Developers Consider Helping Consumers on New Regulations
by Yvonne von Jena | December 29, 2017
Canadian developers are looking at providing loans to consumers who cannot close their deals under the new OSFI B20 guidelines, according to Garry Marr in an article for Costar.
The rules that kick in January 1st, 2018 will leave some consumers scrambling to close purchases and have some Canadian developers considering getting into the mortgage business to make sure deals do not fall apart. As noted recently in our blog and by Royal LePage, the new OSFI stress test is one of the most significant regulatory interventions in the housing industry in years, although Royal LePage does believe its impact is expected to be contained to the first half of 2018 for most major markets.
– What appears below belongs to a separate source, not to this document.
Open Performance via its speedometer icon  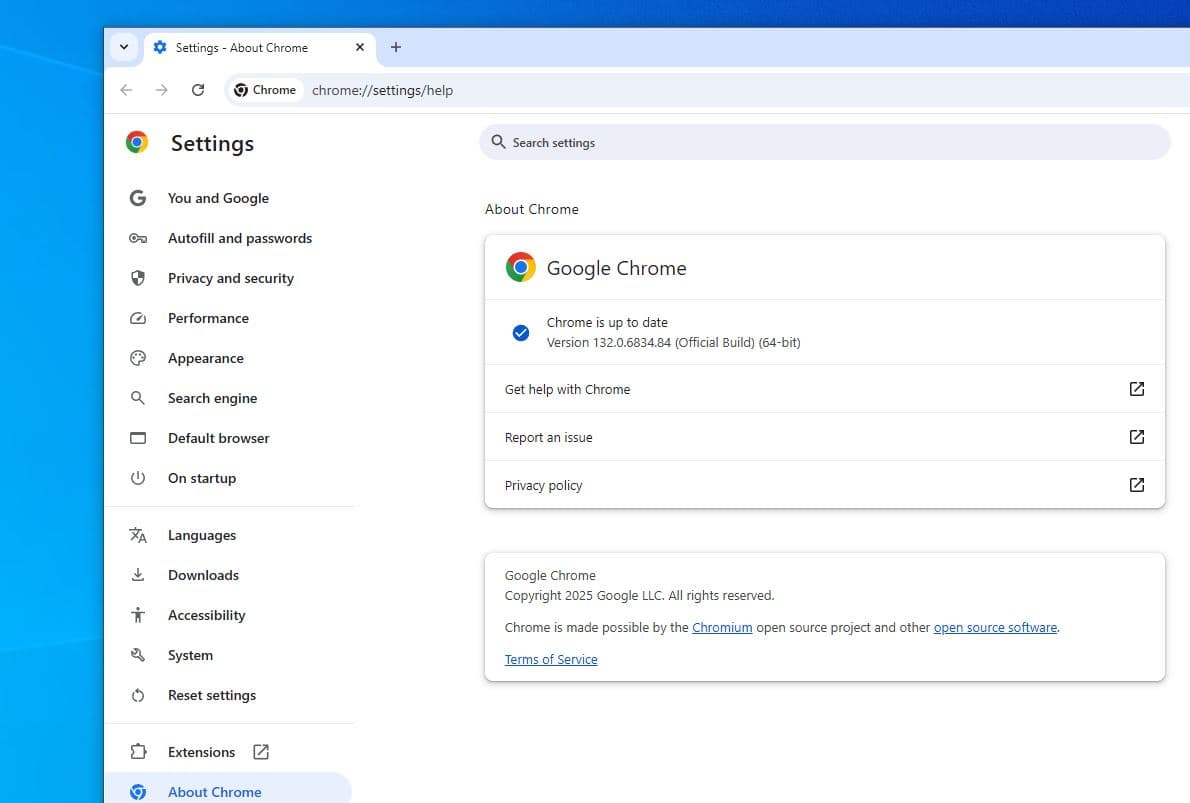pos(137,318)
Writes Mr. Marr, industry sources suggest this is now an active consideration for developers who fear the guidelines will leave them with buyers unable to meet their commitments. "It's happening, but just not yet," said Benjamin Tal, deputy chief economist with CIBC World Markets, about developers picking up the lending slack. "They are ready to do this. Developers will come out and play hardball and tell consumers they need to close, borrow from grandmother if you have to. If they cannot close and the deal is at risk, they will go to option B."
Mr. Tal says buyers after January 1st will be forced to turn to mortgage investment corporations (MICs), which charge higher rates, but consumers who already have deals still need to close.
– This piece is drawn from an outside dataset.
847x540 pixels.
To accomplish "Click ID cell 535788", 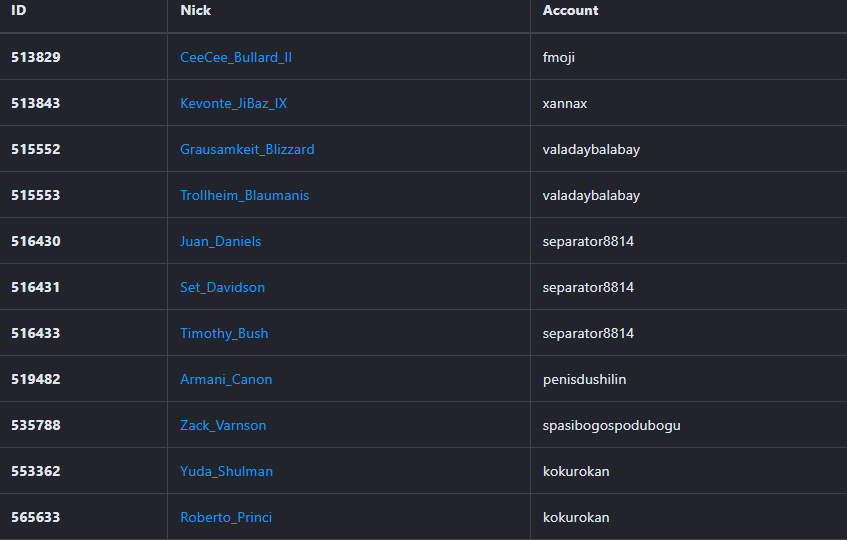I will coord(36,426).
Eli Dadouch, chief executive of Toronto-based Firm Capital Corp., a publicly-traded boutique private equity real estate firm, says some developers have long had policies for taking back mortgages because of tax advantages they can get back from the federal government. It’s not necessarily the norm, and for developers doing it, they need a deep balance sheet.
"I think it makes sense (for developers) because it secures a deal, but it's not a long-term solution," says Mr. Dadouch, who thinks the market might be supplying these bridge loans for two to three years because of condo deals in the pipeline over that time frame.
He said the market for land in Toronto is so strong he does not expect the new regulations to have a significant impact. "Sure, if prices don’t go up (by the time a deal closes) developers will take back a mortgage. If prices go up, then they won’t have to do it," Mr. Dadouch says, adding a larger valuation means consumers can qualify for an even bigger mortgage than when a deal was first made.
Brian Johnston, the COO of Mattamy Homes, concurs. He said the changes do have the potential to affect deals in the pipeline for the time it takes to get a project done however, like Mr. Dadouch, he ultimately does not think it will put a dent in land prices.
Says the article, land values continue to soar in the Greater Toronto Area and Metro Vancouver, and this type of tactic is likely to be inflationary for those markets where average detached homes are already selling for slightly less than $1 million and a little more than $1.7 million, respectively.
Rob McLister, founder of ratespy.com, said it is feasible for developers to provide loans this way but they would have to be structured a certain way to get around rules that only allow a certain amount of debt relative to household income.
"The first mortgage holders, especially if they are federally regulated, must calculate debt ratio including the second mortgage," says Mr. McLister, adding you usually have to prove to a first lender where you are getting the balance of your funds to close. "(Developers) could do a vendor take-back mortgage whereby the debt servicing is low. They might do an interest only (second mortgage)."